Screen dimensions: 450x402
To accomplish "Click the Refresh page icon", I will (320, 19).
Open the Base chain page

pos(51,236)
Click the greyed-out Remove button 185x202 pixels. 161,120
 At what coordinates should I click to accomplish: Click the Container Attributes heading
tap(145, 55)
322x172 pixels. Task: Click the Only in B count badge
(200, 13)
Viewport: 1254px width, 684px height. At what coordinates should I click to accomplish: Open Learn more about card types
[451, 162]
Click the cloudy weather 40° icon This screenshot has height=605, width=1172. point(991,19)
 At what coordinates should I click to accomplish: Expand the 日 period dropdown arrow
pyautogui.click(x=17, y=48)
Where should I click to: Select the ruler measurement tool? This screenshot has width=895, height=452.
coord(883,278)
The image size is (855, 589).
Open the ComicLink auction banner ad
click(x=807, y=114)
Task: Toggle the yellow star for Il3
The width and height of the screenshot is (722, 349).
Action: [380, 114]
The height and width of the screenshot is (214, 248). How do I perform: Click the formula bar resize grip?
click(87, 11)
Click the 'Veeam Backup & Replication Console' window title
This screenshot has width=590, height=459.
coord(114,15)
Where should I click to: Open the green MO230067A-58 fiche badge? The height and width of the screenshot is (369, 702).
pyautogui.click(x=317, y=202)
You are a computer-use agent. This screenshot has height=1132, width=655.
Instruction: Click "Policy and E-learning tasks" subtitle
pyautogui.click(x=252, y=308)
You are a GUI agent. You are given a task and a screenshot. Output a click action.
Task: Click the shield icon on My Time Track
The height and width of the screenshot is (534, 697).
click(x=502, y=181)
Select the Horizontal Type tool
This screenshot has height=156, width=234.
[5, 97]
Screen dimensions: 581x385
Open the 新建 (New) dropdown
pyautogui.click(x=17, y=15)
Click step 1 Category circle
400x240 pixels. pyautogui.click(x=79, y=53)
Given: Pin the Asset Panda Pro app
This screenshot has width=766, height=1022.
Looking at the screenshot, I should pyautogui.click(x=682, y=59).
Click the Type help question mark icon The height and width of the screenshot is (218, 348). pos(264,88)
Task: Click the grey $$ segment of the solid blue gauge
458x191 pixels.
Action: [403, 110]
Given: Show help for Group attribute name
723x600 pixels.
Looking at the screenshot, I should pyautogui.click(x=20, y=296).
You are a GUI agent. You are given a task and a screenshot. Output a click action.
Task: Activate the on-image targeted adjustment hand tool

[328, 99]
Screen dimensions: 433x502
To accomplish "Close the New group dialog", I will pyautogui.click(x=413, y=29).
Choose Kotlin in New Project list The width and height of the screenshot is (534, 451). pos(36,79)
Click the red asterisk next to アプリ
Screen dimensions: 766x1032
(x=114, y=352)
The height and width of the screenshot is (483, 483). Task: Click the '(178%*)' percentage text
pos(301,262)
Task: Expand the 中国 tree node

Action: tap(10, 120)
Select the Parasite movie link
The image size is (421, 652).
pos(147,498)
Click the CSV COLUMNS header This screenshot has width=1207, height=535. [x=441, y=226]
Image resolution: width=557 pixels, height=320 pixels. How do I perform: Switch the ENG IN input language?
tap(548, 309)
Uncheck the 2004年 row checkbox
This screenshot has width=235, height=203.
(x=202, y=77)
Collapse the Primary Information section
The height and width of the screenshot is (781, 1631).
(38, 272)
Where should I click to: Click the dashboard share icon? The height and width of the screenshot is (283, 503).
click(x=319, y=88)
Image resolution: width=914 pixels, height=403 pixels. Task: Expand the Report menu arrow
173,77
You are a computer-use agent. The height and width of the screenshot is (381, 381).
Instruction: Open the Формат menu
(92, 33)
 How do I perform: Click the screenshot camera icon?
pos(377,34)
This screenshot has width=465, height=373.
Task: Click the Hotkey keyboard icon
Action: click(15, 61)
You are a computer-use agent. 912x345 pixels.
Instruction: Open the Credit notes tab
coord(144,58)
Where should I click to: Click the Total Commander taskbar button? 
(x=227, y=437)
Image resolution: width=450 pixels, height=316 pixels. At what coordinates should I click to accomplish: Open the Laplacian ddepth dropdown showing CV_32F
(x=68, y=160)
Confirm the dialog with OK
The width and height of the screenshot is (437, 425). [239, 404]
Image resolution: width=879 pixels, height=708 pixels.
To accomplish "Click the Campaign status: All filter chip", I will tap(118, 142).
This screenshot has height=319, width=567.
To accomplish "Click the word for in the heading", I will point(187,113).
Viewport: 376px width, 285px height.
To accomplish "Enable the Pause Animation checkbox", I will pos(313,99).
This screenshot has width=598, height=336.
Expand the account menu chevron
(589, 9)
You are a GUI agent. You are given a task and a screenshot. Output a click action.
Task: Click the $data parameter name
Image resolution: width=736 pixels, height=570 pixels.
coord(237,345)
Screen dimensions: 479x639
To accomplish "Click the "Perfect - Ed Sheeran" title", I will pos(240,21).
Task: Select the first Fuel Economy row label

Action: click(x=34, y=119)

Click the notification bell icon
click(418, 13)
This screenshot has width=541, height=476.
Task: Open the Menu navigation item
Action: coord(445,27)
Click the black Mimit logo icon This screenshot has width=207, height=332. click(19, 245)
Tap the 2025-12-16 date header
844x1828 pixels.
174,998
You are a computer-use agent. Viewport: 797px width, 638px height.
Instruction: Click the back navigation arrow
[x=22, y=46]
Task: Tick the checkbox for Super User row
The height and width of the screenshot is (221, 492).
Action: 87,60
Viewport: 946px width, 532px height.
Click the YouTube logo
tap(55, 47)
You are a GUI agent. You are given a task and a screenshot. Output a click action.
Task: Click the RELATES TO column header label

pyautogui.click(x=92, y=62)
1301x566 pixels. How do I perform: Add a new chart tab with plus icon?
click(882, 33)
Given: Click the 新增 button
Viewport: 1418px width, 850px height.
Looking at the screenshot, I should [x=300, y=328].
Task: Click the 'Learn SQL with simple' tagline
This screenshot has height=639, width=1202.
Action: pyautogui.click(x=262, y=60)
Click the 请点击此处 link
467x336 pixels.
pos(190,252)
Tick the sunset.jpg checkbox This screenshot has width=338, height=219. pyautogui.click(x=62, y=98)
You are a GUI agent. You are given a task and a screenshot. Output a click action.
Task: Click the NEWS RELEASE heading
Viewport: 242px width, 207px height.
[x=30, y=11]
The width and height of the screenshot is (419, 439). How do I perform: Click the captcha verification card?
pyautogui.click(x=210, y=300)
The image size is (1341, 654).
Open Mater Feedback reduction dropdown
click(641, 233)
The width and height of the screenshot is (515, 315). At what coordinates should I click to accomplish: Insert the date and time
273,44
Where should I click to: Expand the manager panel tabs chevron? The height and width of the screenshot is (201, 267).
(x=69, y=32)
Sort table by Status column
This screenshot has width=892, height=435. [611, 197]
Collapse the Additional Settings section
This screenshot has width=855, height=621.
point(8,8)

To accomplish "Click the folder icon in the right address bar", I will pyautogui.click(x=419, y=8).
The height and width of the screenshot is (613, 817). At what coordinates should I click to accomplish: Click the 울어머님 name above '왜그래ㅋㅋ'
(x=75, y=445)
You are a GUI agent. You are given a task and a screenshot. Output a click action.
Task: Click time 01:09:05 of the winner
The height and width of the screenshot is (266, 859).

--- WHAT THE TASK REQUIRES ---
Using the same words as the original, repeat the records above.

--- RESULT OF THE EXERCISE ---
Screen dimensions: 450x402
To accomplish "Click the Refresh page icon", I will (320, 19).
Open the Base chain page

pos(51,236)
Click the greyed-out Remove button 185x202 pixels. 161,120
 At what coordinates should I click to accomplish: Click the Container Attributes heading
tap(145, 55)
322x172 pixels. Task: Click the Only in B count badge
(200, 13)
Viewport: 1254px width, 684px height. At what coordinates should I click to accomplish: Open Learn more about card types
[451, 162]
Click the cloudy weather 40° icon This screenshot has height=605, width=1172. point(991,19)
 At what coordinates should I click to accomplish: Expand the 日 period dropdown arrow
pyautogui.click(x=17, y=48)
Where should I click to: Select the ruler measurement tool? This screenshot has width=895, height=452.
coord(883,278)
The image size is (855, 589).
Open the ComicLink auction banner ad
click(x=807, y=114)
Task: Toggle the yellow star for Il3
The width and height of the screenshot is (722, 349).
Action: [380, 114]
The height and width of the screenshot is (214, 248). How do I perform: Click the formula bar resize grip?
click(87, 11)
Click the 'Veeam Backup & Replication Console' window title
This screenshot has width=590, height=459.
coord(114,15)
Where should I click to: Open the green MO230067A-58 fiche badge? The height and width of the screenshot is (369, 702).
pyautogui.click(x=317, y=202)
You are a computer-use agent. This screenshot has height=1132, width=655.
Instruction: Click "Policy and E-learning tasks" subtitle
pyautogui.click(x=252, y=308)
You are a GUI agent. You are given a task and a screenshot. Output a click action.
Task: Click the shield icon on My Time Track
The height and width of the screenshot is (534, 697).
click(x=502, y=181)
Select the Horizontal Type tool
This screenshot has height=156, width=234.
[5, 97]
Screen dimensions: 581x385
Open the 新建 (New) dropdown
pyautogui.click(x=17, y=15)
Click step 1 Category circle
400x240 pixels. pyautogui.click(x=79, y=53)
Given: Pin the Asset Panda Pro app
This screenshot has width=766, height=1022.
Looking at the screenshot, I should pyautogui.click(x=682, y=59).
Click the Type help question mark icon The height and width of the screenshot is (218, 348). pos(264,88)
Task: Click the grey $$ segment of the solid blue gauge
458x191 pixels.
Action: [403, 110]
Given: Show help for Group attribute name
723x600 pixels.
Looking at the screenshot, I should pyautogui.click(x=20, y=296).
You are a GUI agent. You are given a task and a screenshot. Output a click action.
Task: Activate the on-image targeted adjustment hand tool

[328, 99]
Screen dimensions: 433x502
To accomplish "Close the New group dialog", I will pyautogui.click(x=413, y=29).
Choose Kotlin in New Project list The width and height of the screenshot is (534, 451). pos(36,79)
Click the red asterisk next to アプリ
Screen dimensions: 766x1032
(x=114, y=352)
The height and width of the screenshot is (483, 483). Task: Click the '(178%*)' percentage text
pos(301,262)
Task: Expand the 中国 tree node

Action: tap(10, 120)
Select the Parasite movie link
The image size is (421, 652).
pos(147,498)
Click the CSV COLUMNS header This screenshot has width=1207, height=535. [x=441, y=226]
Image resolution: width=557 pixels, height=320 pixels. How do I perform: Switch the ENG IN input language?
tap(548, 309)
Uncheck the 2004年 row checkbox
This screenshot has width=235, height=203.
(x=202, y=77)
Collapse the Primary Information section
The height and width of the screenshot is (781, 1631).
(38, 272)
Where should I click to: Click the dashboard share icon? The height and width of the screenshot is (283, 503).
click(x=319, y=88)
Image resolution: width=914 pixels, height=403 pixels. Task: Expand the Report menu arrow
173,77
You are a computer-use agent. The height and width of the screenshot is (381, 381).
Instruction: Open the Формат menu
(92, 33)
 How do I perform: Click the screenshot camera icon?
pos(377,34)
This screenshot has width=465, height=373.
Task: Click the Hotkey keyboard icon
Action: click(15, 61)
You are a computer-use agent. 912x345 pixels.
Instruction: Open the Credit notes tab
coord(144,58)
Where should I click to: Click the Total Commander taskbar button? 
(x=227, y=437)
Image resolution: width=450 pixels, height=316 pixels. At what coordinates should I click to accomplish: Open the Laplacian ddepth dropdown showing CV_32F
(x=68, y=160)
Confirm the dialog with OK
The width and height of the screenshot is (437, 425). [239, 404]
Image resolution: width=879 pixels, height=708 pixels.
To accomplish "Click the Campaign status: All filter chip", I will tap(118, 142).
This screenshot has height=319, width=567.
To accomplish "Click the word for in the heading", I will point(187,113).
Viewport: 376px width, 285px height.
To accomplish "Enable the Pause Animation checkbox", I will pos(313,99).
This screenshot has width=598, height=336.
Expand the account menu chevron
(589, 9)
You are a GUI agent. You are given a task and a screenshot. Output a click action.
Task: Click the $data parameter name
Image resolution: width=736 pixels, height=570 pixels.
coord(237,345)
Screen dimensions: 479x639
To accomplish "Click the "Perfect - Ed Sheeran" title", I will pos(240,21).
Task: Select the first Fuel Economy row label

Action: click(x=34, y=119)

Click the notification bell icon
click(418, 13)
This screenshot has width=541, height=476.
Task: Open the Menu navigation item
Action: coord(445,27)
Click the black Mimit logo icon This screenshot has width=207, height=332. click(19, 245)
Tap the 2025-12-16 date header
844x1828 pixels.
174,998
You are a computer-use agent. Viewport: 797px width, 638px height.
Instruction: Click the back navigation arrow
[x=22, y=46]
Task: Tick the checkbox for Super User row
The height and width of the screenshot is (221, 492).
Action: 87,60
Viewport: 946px width, 532px height.
Click the YouTube logo
tap(55, 47)
You are a GUI agent. You are given a task and a screenshot. Output a click action.
Task: Click the RELATES TO column header label

pyautogui.click(x=92, y=62)
1301x566 pixels. How do I perform: Add a new chart tab with plus icon?
click(882, 33)
Given: Click the 新增 button
Viewport: 1418px width, 850px height.
Looking at the screenshot, I should [x=300, y=328].
Task: Click the 'Learn SQL with simple' tagline
This screenshot has height=639, width=1202.
Action: pyautogui.click(x=262, y=60)
Click the 请点击此处 link
467x336 pixels.
pos(190,252)
Tick the sunset.jpg checkbox This screenshot has width=338, height=219. pyautogui.click(x=62, y=98)
You are a GUI agent. You are given a task and a screenshot. Output a click action.
Task: Click the NEWS RELEASE heading
Viewport: 242px width, 207px height.
[x=30, y=11]
The width and height of the screenshot is (419, 439). How do I perform: Click the captcha verification card?
pyautogui.click(x=210, y=300)
The image size is (1341, 654).
Open Mater Feedback reduction dropdown
click(641, 233)
The width and height of the screenshot is (515, 315). At what coordinates should I click to accomplish: Insert the date and time
273,44
Where should I click to: Expand the manager panel tabs chevron? The height and width of the screenshot is (201, 267).
(x=69, y=32)
Sort table by Status column
This screenshot has width=892, height=435. [611, 197]
Collapse the Additional Settings section
This screenshot has width=855, height=621.
point(8,8)

To accomplish "Click the folder icon in the right address bar", I will pyautogui.click(x=419, y=8).
The height and width of the screenshot is (613, 817). At what coordinates should I click to accomplish: Click the 울어머님 name above '왜그래ㅋㅋ'
(x=75, y=445)
You are a GUI agent. You are given a task and a screenshot. Output a click action.
Task: Click time 01:09:05 of the winner
The height and width of the screenshot is (266, 859).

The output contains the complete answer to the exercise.